### Problem
For the entries below, work out how many lines include the string "computer", then write only that number.

### Input data
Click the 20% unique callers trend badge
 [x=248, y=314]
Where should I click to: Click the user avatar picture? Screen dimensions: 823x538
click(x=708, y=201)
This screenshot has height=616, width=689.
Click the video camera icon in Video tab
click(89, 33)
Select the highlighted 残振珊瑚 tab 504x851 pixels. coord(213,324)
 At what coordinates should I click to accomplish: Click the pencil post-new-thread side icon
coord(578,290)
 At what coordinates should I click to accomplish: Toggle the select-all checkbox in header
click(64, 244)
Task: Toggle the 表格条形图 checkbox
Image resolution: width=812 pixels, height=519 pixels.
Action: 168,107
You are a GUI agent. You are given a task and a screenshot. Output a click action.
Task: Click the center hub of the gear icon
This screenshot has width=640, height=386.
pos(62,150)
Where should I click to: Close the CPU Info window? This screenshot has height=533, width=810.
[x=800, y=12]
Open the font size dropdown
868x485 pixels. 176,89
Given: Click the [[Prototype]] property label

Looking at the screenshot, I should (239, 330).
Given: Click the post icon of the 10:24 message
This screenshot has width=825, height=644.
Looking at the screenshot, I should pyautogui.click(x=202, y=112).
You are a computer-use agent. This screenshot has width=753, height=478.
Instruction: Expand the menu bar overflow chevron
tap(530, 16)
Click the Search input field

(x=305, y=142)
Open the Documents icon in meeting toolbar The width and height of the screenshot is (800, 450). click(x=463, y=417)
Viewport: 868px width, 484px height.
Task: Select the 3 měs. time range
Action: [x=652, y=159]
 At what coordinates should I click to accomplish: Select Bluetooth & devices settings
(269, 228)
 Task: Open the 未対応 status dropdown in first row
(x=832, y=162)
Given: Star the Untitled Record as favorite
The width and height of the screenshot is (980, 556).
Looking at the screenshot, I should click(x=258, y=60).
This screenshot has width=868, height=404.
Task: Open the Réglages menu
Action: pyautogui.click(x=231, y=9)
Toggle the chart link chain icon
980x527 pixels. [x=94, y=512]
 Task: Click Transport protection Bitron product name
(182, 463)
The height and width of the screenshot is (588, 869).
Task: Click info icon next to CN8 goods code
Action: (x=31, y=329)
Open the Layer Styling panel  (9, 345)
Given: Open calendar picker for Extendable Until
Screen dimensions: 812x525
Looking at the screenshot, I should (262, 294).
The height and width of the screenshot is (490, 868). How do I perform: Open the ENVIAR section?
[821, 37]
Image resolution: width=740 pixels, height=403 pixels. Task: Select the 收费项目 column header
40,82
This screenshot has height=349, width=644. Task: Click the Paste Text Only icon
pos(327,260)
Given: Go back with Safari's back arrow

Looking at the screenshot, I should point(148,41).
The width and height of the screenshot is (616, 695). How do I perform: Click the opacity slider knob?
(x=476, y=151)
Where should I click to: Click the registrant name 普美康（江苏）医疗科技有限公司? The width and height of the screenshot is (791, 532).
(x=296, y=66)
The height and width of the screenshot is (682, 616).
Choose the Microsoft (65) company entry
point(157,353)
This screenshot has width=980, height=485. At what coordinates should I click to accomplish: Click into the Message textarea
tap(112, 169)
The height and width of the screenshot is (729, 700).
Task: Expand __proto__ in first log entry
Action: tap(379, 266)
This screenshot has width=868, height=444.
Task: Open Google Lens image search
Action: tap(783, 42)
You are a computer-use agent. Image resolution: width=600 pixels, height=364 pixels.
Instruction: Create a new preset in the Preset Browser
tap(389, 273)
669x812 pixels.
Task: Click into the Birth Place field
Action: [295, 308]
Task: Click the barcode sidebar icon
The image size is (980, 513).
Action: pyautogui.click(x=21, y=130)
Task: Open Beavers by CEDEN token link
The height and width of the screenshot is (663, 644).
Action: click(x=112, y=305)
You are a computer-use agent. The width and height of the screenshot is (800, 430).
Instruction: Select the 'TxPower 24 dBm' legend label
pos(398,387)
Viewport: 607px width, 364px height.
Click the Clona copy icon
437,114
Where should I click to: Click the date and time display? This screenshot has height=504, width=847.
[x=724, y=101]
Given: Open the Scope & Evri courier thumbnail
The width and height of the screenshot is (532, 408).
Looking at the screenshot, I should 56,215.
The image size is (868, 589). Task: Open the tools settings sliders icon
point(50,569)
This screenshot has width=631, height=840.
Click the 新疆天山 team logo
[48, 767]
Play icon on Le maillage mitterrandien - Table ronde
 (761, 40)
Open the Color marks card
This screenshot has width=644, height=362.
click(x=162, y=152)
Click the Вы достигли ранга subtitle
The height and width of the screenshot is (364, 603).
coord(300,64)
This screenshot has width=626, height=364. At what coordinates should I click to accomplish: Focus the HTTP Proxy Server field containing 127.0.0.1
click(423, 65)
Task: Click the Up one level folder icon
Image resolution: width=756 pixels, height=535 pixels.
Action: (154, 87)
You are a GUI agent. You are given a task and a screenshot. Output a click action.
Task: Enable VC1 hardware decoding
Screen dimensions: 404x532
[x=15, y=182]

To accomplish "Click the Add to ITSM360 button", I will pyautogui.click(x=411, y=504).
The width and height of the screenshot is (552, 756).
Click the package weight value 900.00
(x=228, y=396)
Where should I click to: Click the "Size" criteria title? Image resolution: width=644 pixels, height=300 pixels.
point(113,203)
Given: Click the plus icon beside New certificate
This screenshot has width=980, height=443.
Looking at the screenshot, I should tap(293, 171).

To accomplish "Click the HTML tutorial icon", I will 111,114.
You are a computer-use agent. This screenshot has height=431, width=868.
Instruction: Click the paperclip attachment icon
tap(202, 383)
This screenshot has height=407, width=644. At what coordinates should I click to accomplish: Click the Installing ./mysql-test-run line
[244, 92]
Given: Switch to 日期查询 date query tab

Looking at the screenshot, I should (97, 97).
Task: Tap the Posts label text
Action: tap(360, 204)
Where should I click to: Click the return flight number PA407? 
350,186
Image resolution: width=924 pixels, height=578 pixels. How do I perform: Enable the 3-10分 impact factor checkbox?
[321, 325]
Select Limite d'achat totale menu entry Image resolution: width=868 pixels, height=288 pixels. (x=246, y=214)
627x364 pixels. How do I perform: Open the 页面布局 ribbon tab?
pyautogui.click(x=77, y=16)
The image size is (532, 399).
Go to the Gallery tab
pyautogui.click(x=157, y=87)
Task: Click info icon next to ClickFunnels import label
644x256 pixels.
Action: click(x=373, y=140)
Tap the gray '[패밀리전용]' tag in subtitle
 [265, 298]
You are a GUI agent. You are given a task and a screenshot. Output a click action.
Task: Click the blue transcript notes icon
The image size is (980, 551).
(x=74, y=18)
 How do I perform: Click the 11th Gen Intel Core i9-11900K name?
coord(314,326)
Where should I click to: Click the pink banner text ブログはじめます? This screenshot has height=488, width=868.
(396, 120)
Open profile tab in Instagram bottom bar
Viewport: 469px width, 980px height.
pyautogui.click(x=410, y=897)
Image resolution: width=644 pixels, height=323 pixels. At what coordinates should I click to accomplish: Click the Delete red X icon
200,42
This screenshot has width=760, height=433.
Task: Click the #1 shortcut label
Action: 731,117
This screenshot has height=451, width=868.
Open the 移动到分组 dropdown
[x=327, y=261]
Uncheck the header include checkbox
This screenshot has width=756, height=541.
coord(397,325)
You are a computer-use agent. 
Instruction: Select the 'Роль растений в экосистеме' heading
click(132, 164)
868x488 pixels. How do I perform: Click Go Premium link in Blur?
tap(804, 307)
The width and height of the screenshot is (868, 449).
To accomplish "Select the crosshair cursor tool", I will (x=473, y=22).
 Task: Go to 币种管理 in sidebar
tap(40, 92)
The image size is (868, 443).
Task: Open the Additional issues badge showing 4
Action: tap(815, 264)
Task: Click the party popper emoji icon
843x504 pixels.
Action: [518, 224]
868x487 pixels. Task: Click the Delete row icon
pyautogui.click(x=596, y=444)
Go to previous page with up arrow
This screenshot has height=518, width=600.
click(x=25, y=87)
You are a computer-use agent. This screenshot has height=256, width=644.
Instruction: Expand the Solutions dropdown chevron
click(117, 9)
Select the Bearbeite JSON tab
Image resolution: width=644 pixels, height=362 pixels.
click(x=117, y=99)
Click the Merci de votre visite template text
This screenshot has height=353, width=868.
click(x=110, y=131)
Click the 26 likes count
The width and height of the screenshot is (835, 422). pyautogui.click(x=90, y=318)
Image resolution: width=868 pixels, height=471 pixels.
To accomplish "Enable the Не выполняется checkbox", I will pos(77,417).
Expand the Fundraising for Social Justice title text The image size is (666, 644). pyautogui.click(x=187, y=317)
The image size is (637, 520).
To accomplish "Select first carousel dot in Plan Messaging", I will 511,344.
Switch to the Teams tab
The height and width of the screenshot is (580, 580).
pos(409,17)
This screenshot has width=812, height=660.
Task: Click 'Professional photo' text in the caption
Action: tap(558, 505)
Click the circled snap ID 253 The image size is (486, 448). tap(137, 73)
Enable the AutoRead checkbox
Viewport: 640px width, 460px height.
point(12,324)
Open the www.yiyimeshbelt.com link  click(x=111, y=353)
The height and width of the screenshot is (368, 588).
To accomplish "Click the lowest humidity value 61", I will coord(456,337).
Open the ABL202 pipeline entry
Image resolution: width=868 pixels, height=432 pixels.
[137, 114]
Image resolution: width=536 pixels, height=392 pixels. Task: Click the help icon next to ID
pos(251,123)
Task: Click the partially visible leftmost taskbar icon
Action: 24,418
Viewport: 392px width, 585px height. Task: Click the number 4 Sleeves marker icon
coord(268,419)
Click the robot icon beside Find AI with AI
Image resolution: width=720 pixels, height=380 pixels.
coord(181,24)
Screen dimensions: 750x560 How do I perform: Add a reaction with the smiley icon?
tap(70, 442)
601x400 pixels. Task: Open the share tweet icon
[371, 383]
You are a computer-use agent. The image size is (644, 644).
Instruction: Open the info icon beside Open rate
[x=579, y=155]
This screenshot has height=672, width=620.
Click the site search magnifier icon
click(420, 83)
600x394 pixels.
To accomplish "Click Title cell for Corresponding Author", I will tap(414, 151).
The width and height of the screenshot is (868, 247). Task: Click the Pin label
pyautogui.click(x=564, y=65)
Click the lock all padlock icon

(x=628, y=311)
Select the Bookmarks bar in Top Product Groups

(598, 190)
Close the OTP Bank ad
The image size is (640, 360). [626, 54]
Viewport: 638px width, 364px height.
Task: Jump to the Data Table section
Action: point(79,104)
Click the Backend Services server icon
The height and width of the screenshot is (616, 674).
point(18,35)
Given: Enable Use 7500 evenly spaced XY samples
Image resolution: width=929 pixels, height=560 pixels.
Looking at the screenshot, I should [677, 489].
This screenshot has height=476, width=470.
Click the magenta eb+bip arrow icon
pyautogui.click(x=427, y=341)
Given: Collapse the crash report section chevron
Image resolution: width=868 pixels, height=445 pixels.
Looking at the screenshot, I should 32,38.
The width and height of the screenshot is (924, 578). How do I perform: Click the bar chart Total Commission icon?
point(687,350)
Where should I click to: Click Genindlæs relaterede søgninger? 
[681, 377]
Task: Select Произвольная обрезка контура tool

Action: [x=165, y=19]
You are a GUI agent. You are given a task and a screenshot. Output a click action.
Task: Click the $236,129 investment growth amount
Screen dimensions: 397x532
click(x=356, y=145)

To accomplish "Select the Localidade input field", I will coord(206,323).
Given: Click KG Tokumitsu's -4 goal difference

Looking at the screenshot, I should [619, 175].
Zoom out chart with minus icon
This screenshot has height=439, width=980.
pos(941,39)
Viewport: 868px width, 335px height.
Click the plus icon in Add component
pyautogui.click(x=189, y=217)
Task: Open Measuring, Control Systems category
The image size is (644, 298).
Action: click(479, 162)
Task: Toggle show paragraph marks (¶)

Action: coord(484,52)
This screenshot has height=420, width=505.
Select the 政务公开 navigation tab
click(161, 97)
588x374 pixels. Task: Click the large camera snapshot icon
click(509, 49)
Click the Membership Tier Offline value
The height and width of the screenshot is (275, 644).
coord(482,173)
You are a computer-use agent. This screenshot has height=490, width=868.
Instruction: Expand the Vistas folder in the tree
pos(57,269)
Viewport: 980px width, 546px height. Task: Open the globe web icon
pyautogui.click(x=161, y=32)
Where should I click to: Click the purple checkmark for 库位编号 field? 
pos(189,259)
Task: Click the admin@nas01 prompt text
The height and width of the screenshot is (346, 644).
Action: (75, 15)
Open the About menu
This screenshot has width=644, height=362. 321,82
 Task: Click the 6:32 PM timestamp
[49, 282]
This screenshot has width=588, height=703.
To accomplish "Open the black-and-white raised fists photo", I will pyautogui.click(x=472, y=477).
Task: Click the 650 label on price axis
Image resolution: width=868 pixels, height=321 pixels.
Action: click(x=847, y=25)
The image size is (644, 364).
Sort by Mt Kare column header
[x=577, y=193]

### Worked solution
8